Which lines in the data below contain the word "agent"? Copy each of them.

Stored records
== Segment start ==

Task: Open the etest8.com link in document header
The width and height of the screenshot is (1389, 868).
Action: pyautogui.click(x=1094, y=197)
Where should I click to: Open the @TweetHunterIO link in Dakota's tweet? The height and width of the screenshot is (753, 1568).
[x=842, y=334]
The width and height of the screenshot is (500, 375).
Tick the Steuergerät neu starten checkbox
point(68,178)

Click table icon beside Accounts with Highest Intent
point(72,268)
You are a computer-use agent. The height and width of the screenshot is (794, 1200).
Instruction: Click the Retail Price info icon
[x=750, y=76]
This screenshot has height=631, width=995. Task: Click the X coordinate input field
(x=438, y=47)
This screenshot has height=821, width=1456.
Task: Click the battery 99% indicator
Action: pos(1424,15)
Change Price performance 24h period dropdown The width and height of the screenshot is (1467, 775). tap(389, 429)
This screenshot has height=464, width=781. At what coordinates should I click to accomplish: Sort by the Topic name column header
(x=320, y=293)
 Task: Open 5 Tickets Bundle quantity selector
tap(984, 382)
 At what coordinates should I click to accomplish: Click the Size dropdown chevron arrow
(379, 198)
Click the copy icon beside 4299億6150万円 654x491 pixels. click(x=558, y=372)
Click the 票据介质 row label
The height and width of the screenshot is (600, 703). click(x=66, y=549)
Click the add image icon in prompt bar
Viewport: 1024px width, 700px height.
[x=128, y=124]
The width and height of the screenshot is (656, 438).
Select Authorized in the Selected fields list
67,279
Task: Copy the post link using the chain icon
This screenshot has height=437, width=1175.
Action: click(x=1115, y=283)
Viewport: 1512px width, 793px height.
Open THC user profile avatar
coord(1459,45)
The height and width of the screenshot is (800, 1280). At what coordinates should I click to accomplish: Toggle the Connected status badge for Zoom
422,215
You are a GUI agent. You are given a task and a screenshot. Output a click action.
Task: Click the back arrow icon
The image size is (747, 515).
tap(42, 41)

== Segment end ==

◆ **Written answer**:
You are a computer-use agent. The height and width of the screenshot is (794, 1200).
You are a GUI agent. You are given a task and a screenshot. Output a click action.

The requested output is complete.